Understanding the European energy crisis
A detailed analysis of the current situation
Winter is coming?
The North Stream pipeline cut-off is a heated topic that is evolving daily, we will simply analyze some figures:
- Since early 2020 1-year forward gas and power prices have increased by more than 13x.
- Goldman Sachs estimates that the average increase will be 500€ per household, which is €2 trillion or 15% of Europe GDP.
- Around 42% of UK household may not be able to afford heating this winter and 180,000 have joined the “Don't Pay" movement, which is calling for energy bills not to be paid on 1 October in protest.
Germany power and TTF 1-year forward price evolution (rebased to 100)
What about electricity?
First, we need to understand how the price of electricity is set, through a simple law of supply and demand:
- To produce a given amount of electricity, the cheapest means of production is used first, then the second cheapest is added, until the desired capacity is reached.
- Renewable and nuclear plants are the cheapest to operate, while fossil-based plants are the most expensive.
- The price of electricity is determined by the marginal price, i.e. the cost of the most expensive plant in the energy mix.
- Although gas-fired power plants currently produce about 25% of the electricity in Europe, they determine the price in about 75% of the cases.
However, unlike other commodities, electricity cannot be stored, so the price can vary greatly depending on supply and demand at any given time.
- A higher gas price means that the most expensive gas-fired power plants in the energy mix need more expensive gas to operate, which increases the price of electricity.
N.B: Some countries such as France use a different model with more state intervention, but we will not develop this here.
Which solutions could be found?
1-Capping the revenue of non-fossil electricity producers
We have seen how a single electricity price is set by the most expensive electricity producer.
- This means that nuclear and renewables benefit from increased margins when gas (and electricity) prices rise.
- The European Commission could propose measures to recover excess revenues from non-fossil fuel power plants, using this money to support consumers’ energy bills.
2-Capping oil price
The G7 announced a measure to be effective on 5 December to reduce oil prices:
- Most insurance, financing and shipping services come from Western countries.
- To benefit from these services, oil buyers would be forced to purchase Russian barrels at or below the $40-60 price cap.
- This should put pressure on Russian oil, reducing demand and leading to lower prices, even for non-participating countries.
3-Paying the bill
One of the first actions that the UK's new Prime Minister, Liz Truss, has taken is to cap household energy costs at £2,500 a year.
- This measure is expected to cost up to £187 billion, which is the largest government intervention since Covid.

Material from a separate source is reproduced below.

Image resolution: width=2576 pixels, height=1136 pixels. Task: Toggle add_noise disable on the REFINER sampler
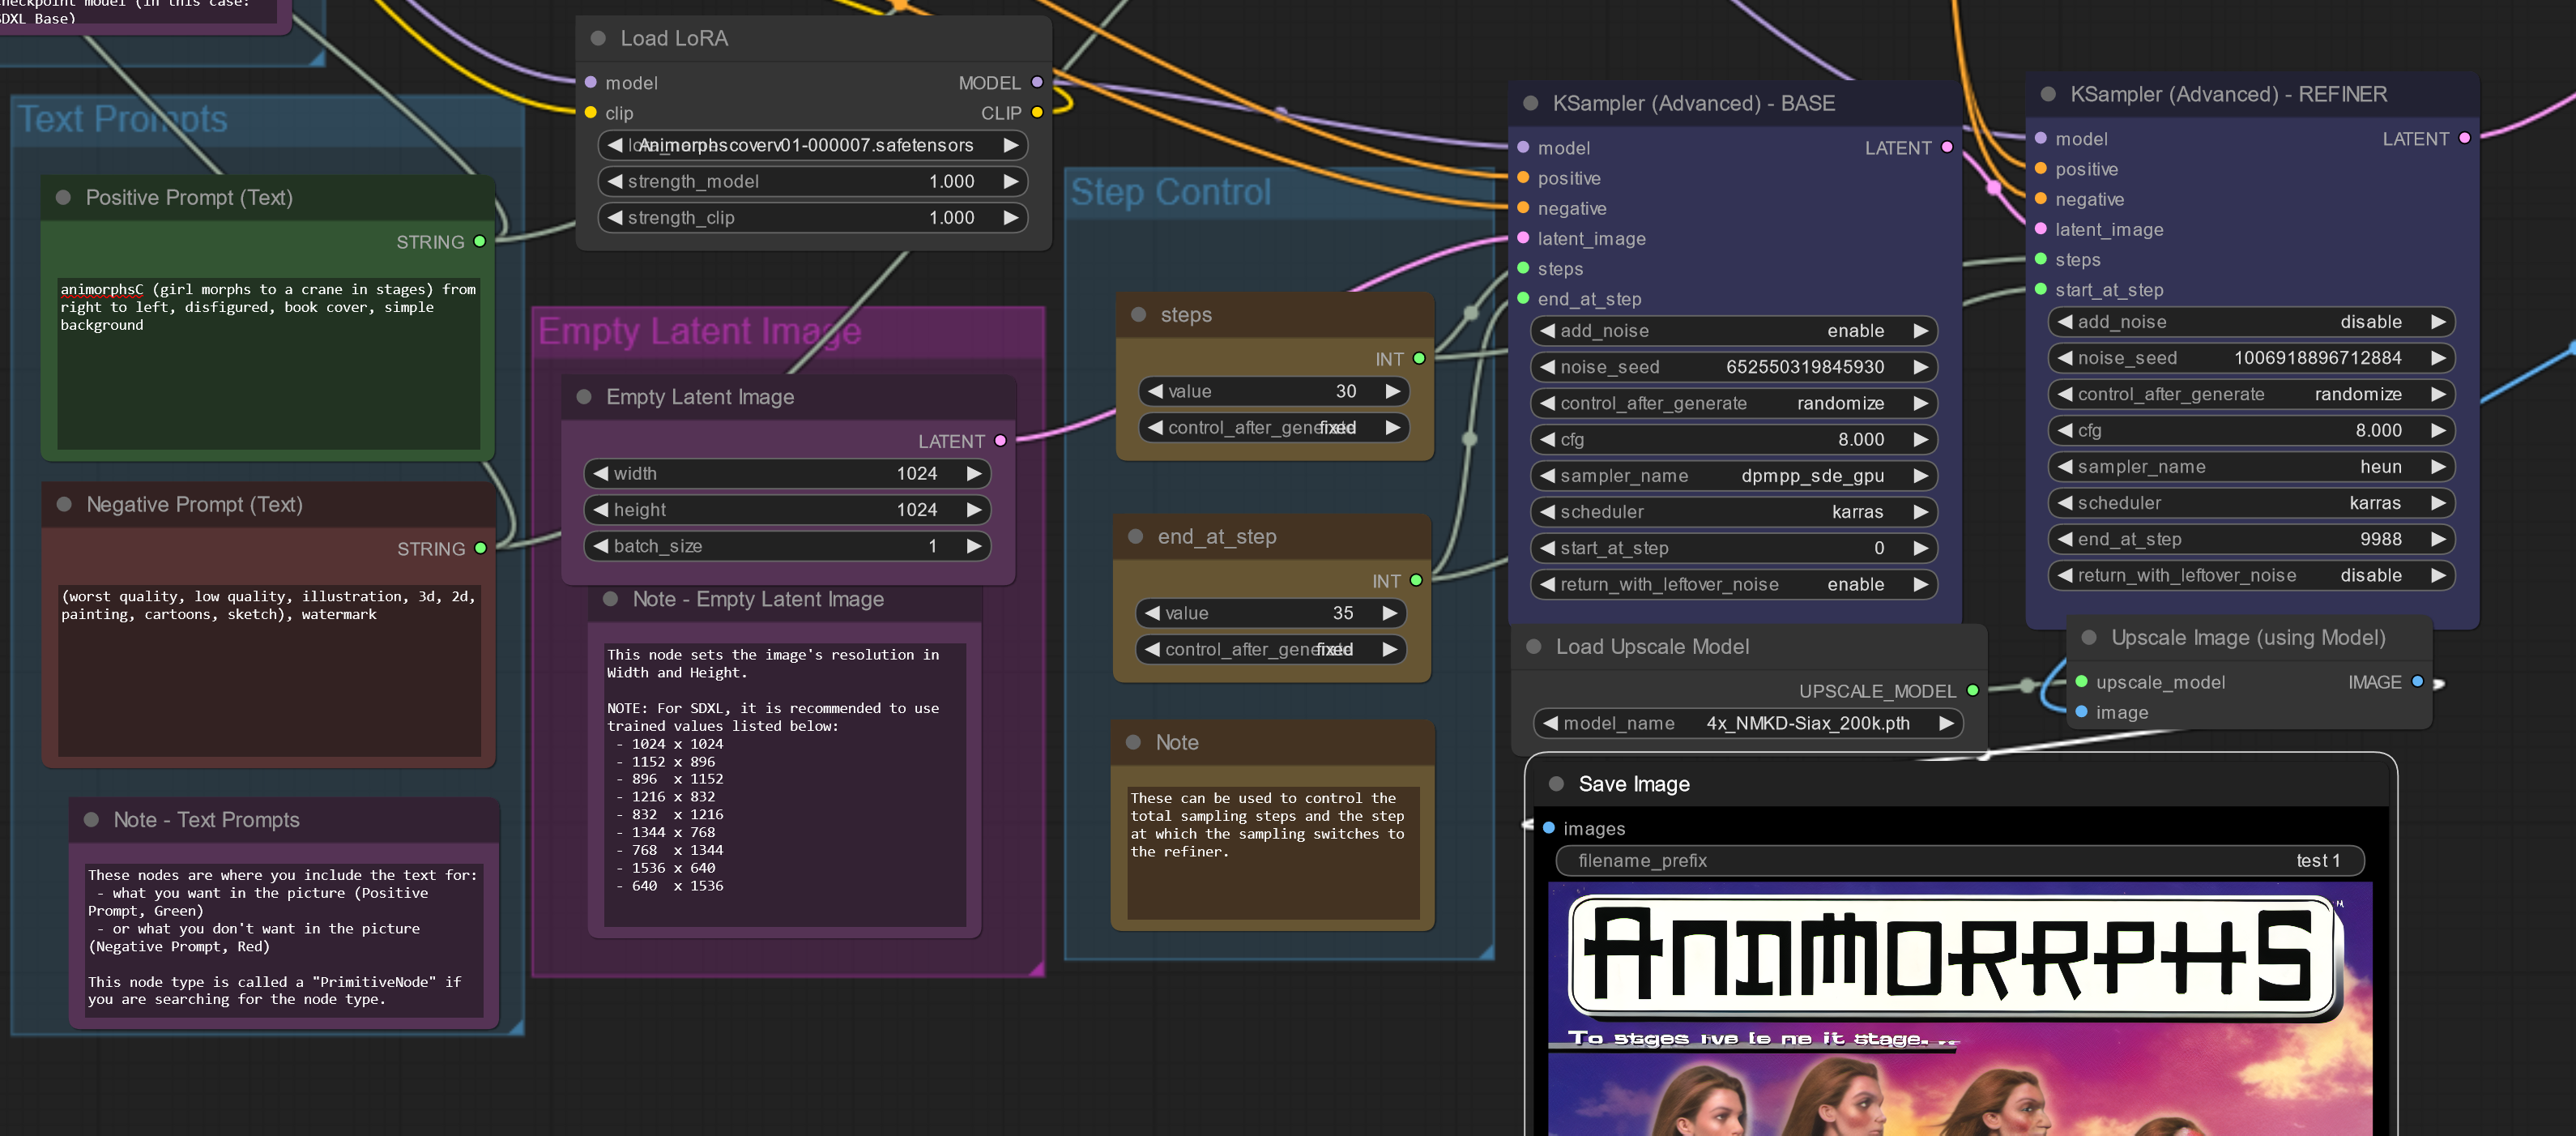tap(2250, 322)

Other European governments, such as France, have already capped energy prices.
- However, ECB's Christine Lagarde has warned that the cost of these measures will be carried by governments and not by the ECB, unlike Covid.
Several analysts believe that the impact on the energy mix and the European economy will be as significant as the oil crisis of the 70s.
Which impact on the markets?
For this analysis, given the large proportion of energy and financial stocks in the index, which benefit from current conditions, we will exclude the Footsie 100:
- If we compare the Eurostoxx50 to the S&P500, the market does not seem to price any significant difference since the beginning of the year. (see below)
- Volatility is also in line between Europe and the US: the VIX and the VSTOXX are both around 24%.
- The main market driver seems to be central bank policies, which would explain the similarity in the performance of the two continents' indices.
Eurostoxx50 and S&P500 seems to share the same path since January
Conclusion
Despite the considerable short and long term impact on the European economy, the current energy crisis does not seem to be really priced in.
Short-term data such as inflation figures or central bank decisions seem to be the main drivers of the market.
It is interesting to note that this crisis does not seem to have an impact on the ECB's policy, which is expected to continue its rate hikes.